When it comes to a health plan, in the consumer’s eyes member engagement done wrong is member enragement. The saddest part of this story? Oftentimes good intent is what unintentionally drives member enragement.

As it relates to my own health plan last year, I believe that was the case.

I can only guess that the goal was to acquire feedback from patients about the doctors in their network and to know how well—or how poorly—those doctors provided care. A worthy cause! That kind of data could be enormously helpful for a health plan to measure patient satisfaction and evaluate, perhaps redesign, future payer-provider contracts and related opportunities.

This assumes, of course, that the health plan actually gets the data. In my case, they did, but only once.

The method used was what some might refer to as “robo-calls,” an approach in which an automated dialer calls your phone and then an obviously-not-human voice confirms the desired person is on the line and takes it from there. I don’t remember much from that experience other than it was painful.

With six kids, my wife and I are constantly visiting the doctor. After every visit, a robo-call is made, so you can imagine the number of these impersonal calls that came our way. Not answering those calls didn’t work—they just kept coming and coming, thus further driving me away from any desire to participate, while at the same time (unintentionally) draining any interest that I might engage in other ways in the future. Good intent, but not a good result. Fortunately, upon learning the unintended effects of these robo-calls, the health plan is no longer doing them going forward.

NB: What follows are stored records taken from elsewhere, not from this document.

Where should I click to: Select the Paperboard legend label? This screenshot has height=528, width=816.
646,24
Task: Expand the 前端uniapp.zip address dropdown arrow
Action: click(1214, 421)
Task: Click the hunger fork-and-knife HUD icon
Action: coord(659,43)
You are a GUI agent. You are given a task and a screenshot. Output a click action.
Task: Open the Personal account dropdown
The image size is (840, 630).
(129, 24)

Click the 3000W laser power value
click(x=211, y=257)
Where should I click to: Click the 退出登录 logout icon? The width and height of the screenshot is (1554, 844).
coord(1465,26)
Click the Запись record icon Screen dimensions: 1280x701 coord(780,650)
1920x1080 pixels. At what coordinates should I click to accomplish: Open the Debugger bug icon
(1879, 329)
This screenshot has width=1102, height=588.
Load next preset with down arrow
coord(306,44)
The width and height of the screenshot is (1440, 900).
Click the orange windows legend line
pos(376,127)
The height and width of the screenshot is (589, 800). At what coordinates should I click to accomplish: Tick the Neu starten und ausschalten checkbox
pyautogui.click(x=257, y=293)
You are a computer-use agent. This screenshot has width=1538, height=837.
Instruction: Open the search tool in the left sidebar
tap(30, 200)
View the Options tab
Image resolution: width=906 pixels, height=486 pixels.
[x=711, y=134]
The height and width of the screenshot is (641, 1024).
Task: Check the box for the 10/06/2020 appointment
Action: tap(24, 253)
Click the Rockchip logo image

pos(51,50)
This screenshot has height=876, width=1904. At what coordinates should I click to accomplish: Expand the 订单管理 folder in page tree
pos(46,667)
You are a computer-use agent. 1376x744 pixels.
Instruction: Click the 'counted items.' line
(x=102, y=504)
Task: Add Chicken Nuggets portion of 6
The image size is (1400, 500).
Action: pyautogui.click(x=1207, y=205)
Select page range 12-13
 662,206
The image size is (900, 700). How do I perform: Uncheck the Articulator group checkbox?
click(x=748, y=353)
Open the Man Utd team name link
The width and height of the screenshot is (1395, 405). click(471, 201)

Thankfully, not every effort to engage members comes as a robo-call. The list of approaches looks more like a handyman’s belt—filled with lots of different tools. Some of the traditional ones might include member portals, automated texting, and patient satisfaction surveys.

In member engagement, however, before pulling out any tools, first you must know your audience well.

Otherwise, the tool chosen from the belt might as well just be a random guess. In healthcare the danger with randomly selected tools is that, unlike home repairs, where a handyman can experiment with multiple different tools and not offend the drywall, payer consumers have high expectations based on personalized retail experiences with Amazon, not to mention their patience runs thin from lacking healthcare information interoperability and growing privacy concerns.

But if we want even a fighting chance at success with member engagement, we must know more about the individual. More information about who I am, my history, what matters to me. And what doesn’t. 

That’s the starting bar, not the finish line. That’s what it takes to receive my willingness to listen. And probably yours, too.

From there, add a few critical things such as intelligent timing, a consumer-preferred communication method, and a message centered on a consumer-desired benefit, and now we’re talking. That’s a recipe that just might bake a cake.

Yes, it’s a (very) tall order. Or at least in healthcare right now it feels that way.

But it certainly beats the alternative, member enragement. And that’s what member engagement is about at its core: response and engagement. Otherwise, you might as well just call it information sharing. Or maybe even spam.

Most people have too many other priorities and concerns to pay attention to that.